Both councils and Wilson entered the judge’s chambers for more than an hour to discuss Tate’s medical records. After their meeting, the judge brought out the jury, and the defense called their next witness, Dr. James Trahan of the Mary Greeley Medical Center in Ames.
Trahan is a psychiatrist, and he conducted an assessment on Tate when he was admitted to the medical center on Sept. 13 until Sept. 21. Trahan observed at that time that Tate was “a rather disheveled man,” and he would pace back-and-forth and barely talk when he first arrived.

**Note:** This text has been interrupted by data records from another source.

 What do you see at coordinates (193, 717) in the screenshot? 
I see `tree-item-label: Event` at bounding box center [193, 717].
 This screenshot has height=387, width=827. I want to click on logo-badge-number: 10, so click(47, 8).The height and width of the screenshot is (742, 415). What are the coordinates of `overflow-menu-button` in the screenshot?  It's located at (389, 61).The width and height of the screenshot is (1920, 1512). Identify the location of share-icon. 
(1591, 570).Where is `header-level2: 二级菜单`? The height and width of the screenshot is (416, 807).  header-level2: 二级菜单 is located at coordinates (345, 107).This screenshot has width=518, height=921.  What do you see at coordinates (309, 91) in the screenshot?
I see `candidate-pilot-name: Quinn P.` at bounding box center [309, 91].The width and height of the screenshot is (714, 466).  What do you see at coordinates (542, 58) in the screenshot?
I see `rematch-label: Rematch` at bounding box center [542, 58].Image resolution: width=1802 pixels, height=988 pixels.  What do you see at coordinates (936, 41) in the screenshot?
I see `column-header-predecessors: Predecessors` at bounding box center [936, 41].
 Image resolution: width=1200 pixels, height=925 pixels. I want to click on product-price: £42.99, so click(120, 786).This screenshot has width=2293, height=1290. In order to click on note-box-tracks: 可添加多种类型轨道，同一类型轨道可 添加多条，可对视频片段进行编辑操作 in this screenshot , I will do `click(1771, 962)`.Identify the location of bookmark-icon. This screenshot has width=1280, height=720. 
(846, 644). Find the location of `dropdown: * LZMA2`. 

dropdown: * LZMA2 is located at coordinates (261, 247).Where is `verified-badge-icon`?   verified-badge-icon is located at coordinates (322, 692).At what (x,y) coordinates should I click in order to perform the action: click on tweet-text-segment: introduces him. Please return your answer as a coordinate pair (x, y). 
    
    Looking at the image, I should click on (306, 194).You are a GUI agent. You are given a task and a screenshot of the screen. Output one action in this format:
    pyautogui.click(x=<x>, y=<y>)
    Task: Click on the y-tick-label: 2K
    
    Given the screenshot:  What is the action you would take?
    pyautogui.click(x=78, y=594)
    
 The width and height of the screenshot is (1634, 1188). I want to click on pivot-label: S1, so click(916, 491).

Tate had been admitted to hospitals many times throughout his life, according to Trahan, and had many symptoms of being bipolar and schizophrenic. He was on an anti-depressant medication, which could have affected his manic state because anti-depressants can lead to an activation of mania while not treating his bipolar disorder. When asked whether he found Tate to be mentally ill at the time of his stay, Trahan stated, “Yes.”
Prosser’s cross examination centered around the fact that although Tate was admitted into the medical center in September 2012, that had no inclination that his mental state was poor in May, when Lisa Techel was killed. His mental state was like a rollercoaster and could have varied day-to-day, let alone month-to-month, it was explained.
When Prosser asked if, based on Trahan’s observations in September, what could he say about Tate’s mental state in May, Trahan answered with, “Nothing at all.”
The trial will resume today at 1:15 p.m.